*WHAT YOU HAVE TO DO*:
Reproduce the entries that follow, exactly and in full.

*EXERCISE DATA*:
▽
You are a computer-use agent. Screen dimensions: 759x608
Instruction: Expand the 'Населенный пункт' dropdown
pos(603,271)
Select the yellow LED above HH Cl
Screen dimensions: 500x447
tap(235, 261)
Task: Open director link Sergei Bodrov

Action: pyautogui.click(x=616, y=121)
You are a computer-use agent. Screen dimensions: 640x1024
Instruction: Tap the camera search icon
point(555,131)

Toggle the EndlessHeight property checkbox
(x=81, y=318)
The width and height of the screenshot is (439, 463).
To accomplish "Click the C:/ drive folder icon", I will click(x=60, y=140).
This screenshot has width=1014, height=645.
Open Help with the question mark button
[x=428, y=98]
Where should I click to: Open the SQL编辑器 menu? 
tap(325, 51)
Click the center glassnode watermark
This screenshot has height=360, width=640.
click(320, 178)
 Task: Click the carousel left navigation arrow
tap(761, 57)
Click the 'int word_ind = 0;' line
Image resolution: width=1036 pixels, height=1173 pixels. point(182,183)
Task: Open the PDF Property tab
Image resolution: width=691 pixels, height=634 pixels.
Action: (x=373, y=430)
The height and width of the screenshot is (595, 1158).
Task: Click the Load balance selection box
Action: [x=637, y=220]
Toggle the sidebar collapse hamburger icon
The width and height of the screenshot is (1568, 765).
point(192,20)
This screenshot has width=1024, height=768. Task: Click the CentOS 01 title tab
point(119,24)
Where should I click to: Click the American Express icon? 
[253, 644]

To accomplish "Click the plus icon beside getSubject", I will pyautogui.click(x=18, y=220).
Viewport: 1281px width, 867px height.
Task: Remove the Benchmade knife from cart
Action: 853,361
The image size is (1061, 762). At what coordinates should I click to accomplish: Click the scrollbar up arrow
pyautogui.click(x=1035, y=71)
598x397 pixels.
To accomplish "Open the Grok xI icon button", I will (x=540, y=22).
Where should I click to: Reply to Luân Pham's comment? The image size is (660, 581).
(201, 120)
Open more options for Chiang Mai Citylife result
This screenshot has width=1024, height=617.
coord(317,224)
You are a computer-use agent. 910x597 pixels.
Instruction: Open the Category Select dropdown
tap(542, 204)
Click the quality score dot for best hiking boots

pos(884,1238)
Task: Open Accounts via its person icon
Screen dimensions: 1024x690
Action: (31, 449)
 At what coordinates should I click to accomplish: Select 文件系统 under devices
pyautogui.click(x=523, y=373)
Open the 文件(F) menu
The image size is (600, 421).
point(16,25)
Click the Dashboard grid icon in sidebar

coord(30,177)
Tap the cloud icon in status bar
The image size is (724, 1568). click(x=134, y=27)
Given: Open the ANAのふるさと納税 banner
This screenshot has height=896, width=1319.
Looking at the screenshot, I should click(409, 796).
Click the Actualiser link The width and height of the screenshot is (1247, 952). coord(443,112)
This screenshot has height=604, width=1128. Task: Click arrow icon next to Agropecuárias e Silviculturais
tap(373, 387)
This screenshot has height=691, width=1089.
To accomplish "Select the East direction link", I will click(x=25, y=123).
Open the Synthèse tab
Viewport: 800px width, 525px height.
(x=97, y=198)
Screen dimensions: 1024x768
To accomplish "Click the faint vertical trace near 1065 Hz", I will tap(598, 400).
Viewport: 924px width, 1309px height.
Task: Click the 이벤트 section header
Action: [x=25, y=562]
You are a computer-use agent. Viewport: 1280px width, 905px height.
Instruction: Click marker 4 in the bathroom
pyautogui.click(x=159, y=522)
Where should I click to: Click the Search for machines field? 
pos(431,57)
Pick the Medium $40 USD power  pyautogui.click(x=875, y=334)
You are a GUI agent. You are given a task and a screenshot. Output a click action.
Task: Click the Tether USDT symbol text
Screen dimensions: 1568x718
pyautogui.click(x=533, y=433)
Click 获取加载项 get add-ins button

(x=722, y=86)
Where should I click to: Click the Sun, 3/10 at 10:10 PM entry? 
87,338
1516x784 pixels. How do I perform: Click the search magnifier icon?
△
*RESPONSE*:
You are a computer-use agent. Screen dimensions: 759x608
Instruction: Expand the 'Населенный пункт' dropdown
pos(603,271)
Select the yellow LED above HH Cl
Screen dimensions: 500x447
tap(235, 261)
Task: Open director link Sergei Bodrov

Action: pyautogui.click(x=616, y=121)
You are a computer-use agent. Screen dimensions: 640x1024
Instruction: Tap the camera search icon
point(555,131)

Toggle the EndlessHeight property checkbox
(x=81, y=318)
The width and height of the screenshot is (439, 463).
To accomplish "Click the C:/ drive folder icon", I will click(x=60, y=140).
This screenshot has width=1014, height=645.
Open Help with the question mark button
[x=428, y=98]
Where should I click to: Open the SQL编辑器 menu? 
tap(325, 51)
Click the center glassnode watermark
This screenshot has height=360, width=640.
click(320, 178)
 Task: Click the carousel left navigation arrow
tap(761, 57)
Click the 'int word_ind = 0;' line
Image resolution: width=1036 pixels, height=1173 pixels. point(182,183)
Task: Open the PDF Property tab
Image resolution: width=691 pixels, height=634 pixels.
Action: (x=373, y=430)
The height and width of the screenshot is (595, 1158).
Task: Click the Load balance selection box
Action: [x=637, y=220]
Toggle the sidebar collapse hamburger icon
The width and height of the screenshot is (1568, 765).
point(192,20)
This screenshot has width=1024, height=768. Task: Click the CentOS 01 title tab
point(119,24)
Where should I click to: Click the American Express icon? 
[253, 644]

To accomplish "Click the plus icon beside getSubject", I will pyautogui.click(x=18, y=220).
Viewport: 1281px width, 867px height.
Task: Remove the Benchmade knife from cart
Action: 853,361
The image size is (1061, 762). At what coordinates should I click to accomplish: Click the scrollbar up arrow
pyautogui.click(x=1035, y=71)
598x397 pixels.
To accomplish "Open the Grok xI icon button", I will (x=540, y=22).
Where should I click to: Reply to Luân Pham's comment? The image size is (660, 581).
(201, 120)
Open more options for Chiang Mai Citylife result
This screenshot has width=1024, height=617.
coord(317,224)
You are a computer-use agent. 910x597 pixels.
Instruction: Open the Category Select dropdown
tap(542, 204)
Click the quality score dot for best hiking boots

pos(884,1238)
Task: Open Accounts via its person icon
Screen dimensions: 1024x690
Action: (31, 449)
 At what coordinates should I click to accomplish: Select 文件系统 under devices
pyautogui.click(x=523, y=373)
Open the 文件(F) menu
The image size is (600, 421).
point(16,25)
Click the Dashboard grid icon in sidebar

coord(30,177)
Tap the cloud icon in status bar
The image size is (724, 1568). click(x=134, y=27)
Given: Open the ANAのふるさと納税 banner
This screenshot has height=896, width=1319.
Looking at the screenshot, I should click(409, 796).
Click the Actualiser link The width and height of the screenshot is (1247, 952). coord(443,112)
This screenshot has height=604, width=1128. Task: Click arrow icon next to Agropecuárias e Silviculturais
tap(373, 387)
This screenshot has height=691, width=1089.
To accomplish "Select the East direction link", I will click(x=25, y=123).
Open the Synthèse tab
Viewport: 800px width, 525px height.
(x=97, y=198)
Screen dimensions: 1024x768
To accomplish "Click the faint vertical trace near 1065 Hz", I will tap(598, 400).
Viewport: 924px width, 1309px height.
Task: Click the 이벤트 section header
Action: [x=25, y=562]
You are a computer-use agent. Viewport: 1280px width, 905px height.
Instruction: Click marker 4 in the bathroom
pyautogui.click(x=159, y=522)
Where should I click to: Click the Search for machines field? 
pos(431,57)
Pick the Medium $40 USD power  pyautogui.click(x=875, y=334)
You are a GUI agent. You are given a task and a screenshot. Output a click action.
Task: Click the Tether USDT symbol text
Screen dimensions: 1568x718
pyautogui.click(x=533, y=433)
Click 获取加载项 get add-ins button

(x=722, y=86)
Where should I click to: Click the Sun, 3/10 at 10:10 PM entry? 
87,338
1516x784 pixels. How do I perform: Click the search magnifier icon?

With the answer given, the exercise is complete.